We have all become masters of online research in recent years, and perhaps none are so masterful as business owners. Need to find the best quality (but affordable) business cards? Google it. Need to learn how to use your new Square credit card reader? Surely there's a YouTube video. Where is the best place to cater lunch for your visiting investors? Yelp knows. After success with all that research, it stands to reason that business owners would apply the same can-do attitude to finding the right technology for their web presence.
It's always a good idea to investigate before you buy, but the big question is how much? How do you know when you're researching yourself into a rabbit hole or ignoring big sets of choices because your expertise just isn't in technology? This decision feels weighty! In the next few blog posts, we'll be pitting big choices against each other and helping you to find the best of both worlds. Today, we'll talk about the process of picking your web tools: doing your own research, or letting your consultants narrow down the field and present you with a limited set of options.
DIY Research or Limited Options
DIY Research Pros: Deciding what you want by doing your own research definitely saves money. You avoid paying hefty consulting fees for someone to guide you through your organizational navel-gazing, and you can ask exactly the questions you want from the players you want whenever you want. Taking the time to look at the pros and cons of every content management system, theme/template, and site structure you think might apply to your organization can give you a real sense of accomplishment and expertise. It also lets you take the technical pulse of your employees; a simple "have you ever used WordPress?" might result in a knowing nod or a deer-in-headlights flash of panic. Either way, you'll know your internal resources better.
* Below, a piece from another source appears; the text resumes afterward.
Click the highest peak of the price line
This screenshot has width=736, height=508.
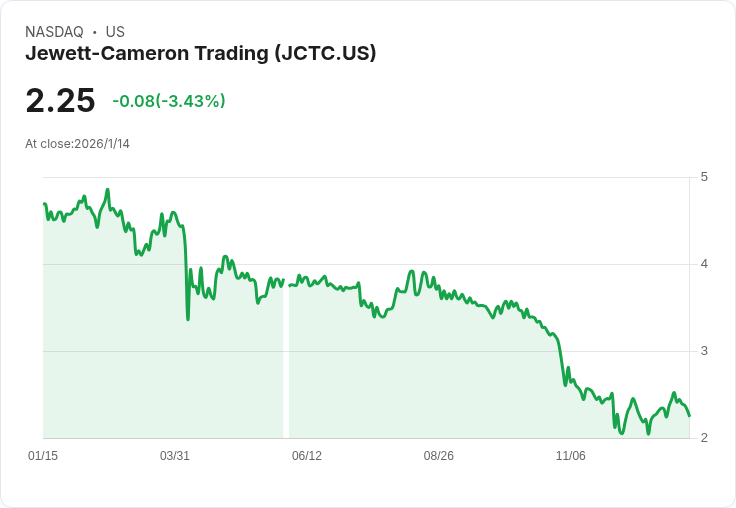[107, 190]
DIY Research Cons: You're likely not an expert on web site strategy and design, and so you are not likely to ask all the questions you might need to know. There are untold stories out there of business owners who decided to find their own free Joomla templates or WordPress themes for their sites rather than hire their designers and developers to research and present them with options. In the end, many of them implemented these themes and templates in 2013 and 2014 only to learn that they were not mobile-friendly. When Google changed its rankings to include mobile-friendliness, all of those businesses had to redesign in order to stay on Google's good side.
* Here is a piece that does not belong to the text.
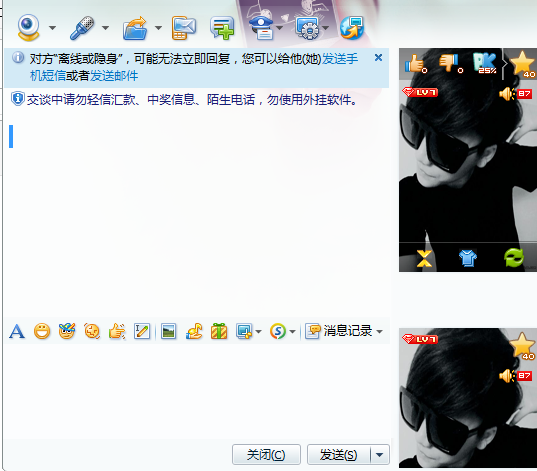This screenshot has height=471, width=537.
Task: Open the send file folder icon
Action: click(135, 28)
Limited Options Pros: Hiring your developer to do what is commonly known as "Discovery" ensures that you're covering all the bases. In a discovery process (which, admittedly, we believe is crucial), your developer or consultant will meet with major stakeholders in your company and find out what you need, what you think you need, what your customers might want, and how they're using what you already have. They'll also look at the technology infrastructure you have and decide what would mesh with it most easily. They may be able to ask you questions about your long-term technology plans that you wouldn't have imagined would be affected by the technology you choose now. The real advantage to all of this is threefold:
- They'll think of more important considerations than you will
- You won't be overwhelmed by every set of decisions (CMS vs. SAAS? WordPress vs Joomla? Hosting? Layouts?)
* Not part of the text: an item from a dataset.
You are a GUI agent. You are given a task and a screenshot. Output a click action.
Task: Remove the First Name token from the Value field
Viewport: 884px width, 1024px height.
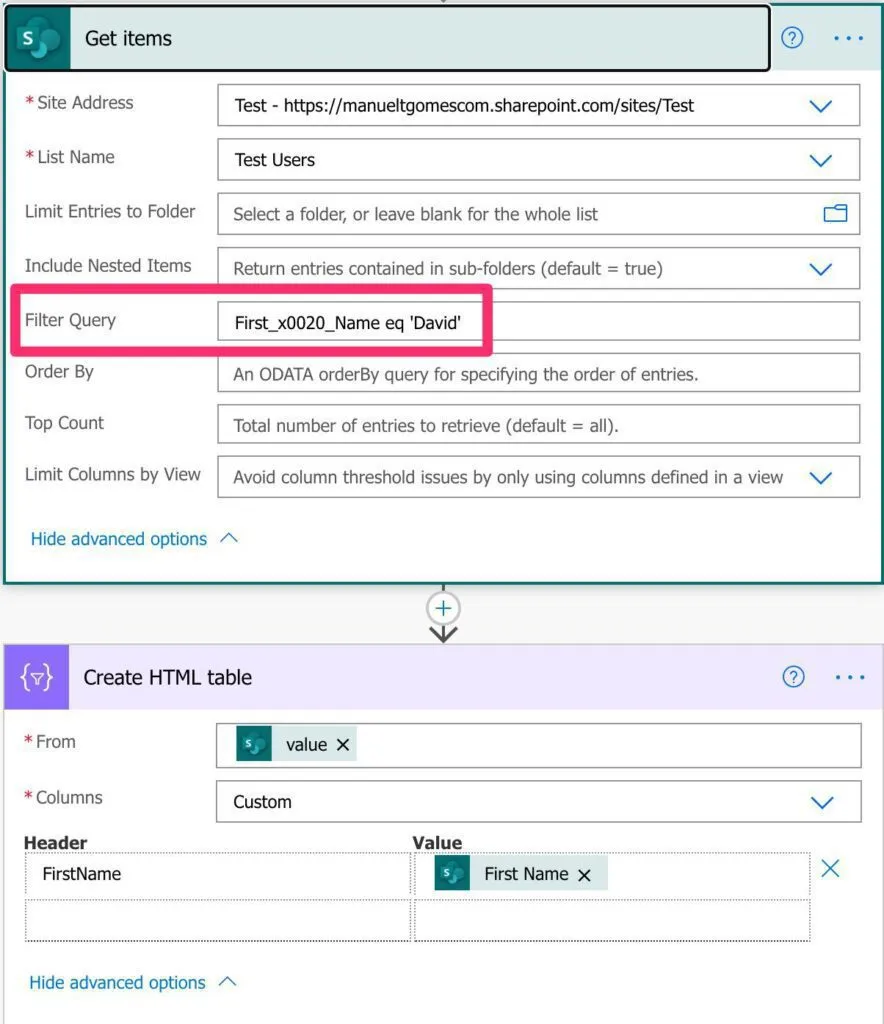coord(584,875)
- If something doesn't work, your developer is forced to stand by their recommendations and not blame you for making the wrong choice.
Limited Options Cons: It's more expensive. Depending on the size of your organization, the complexity of your goals for your online presence, and your internal resources, the process can take hours. Some consultancies complete the process with a document for you to review, which adds time, and some simply use it to make specific line-item decisions about the project proposal they've already submitted to you. Some consulting and design firms even offer discovery-only packages, so that they can do the research work as a proejct in and of itself, giving you the option to use what they learn to hire them or to inform your quest for another developer. No matter what, this process is not free and, done well, it doesn't happen quickly.
Tips for the best of both worlds:
- Spend your research time on your needs, not the technology itself. Look into what you have now, what you might want to have later, but in general terms. Think in terms of "we want a system we can update ourself," instead of "do we want WordPress, Drupal, Joomla, Wix...etc.?"
- Present your consultants with general requirements in a one-page list ranked in order of importance. That will immediately narrow the search for them, cutting down on the time they'll spend interviewing you about what you want.
- Ask for the basic information about each option and do the real nitty-gritty research from this narrow list.
Tempting as it is to crowd-source, hive-mind, Google and ask Siri for all of the answers to life's questions, there is a happy medium to be found between doing it yourself and giving over the reins of your web presence to the professionals. Hopefully, you can balance your own knowledge and that of your consultants to get the most out of the discovery process.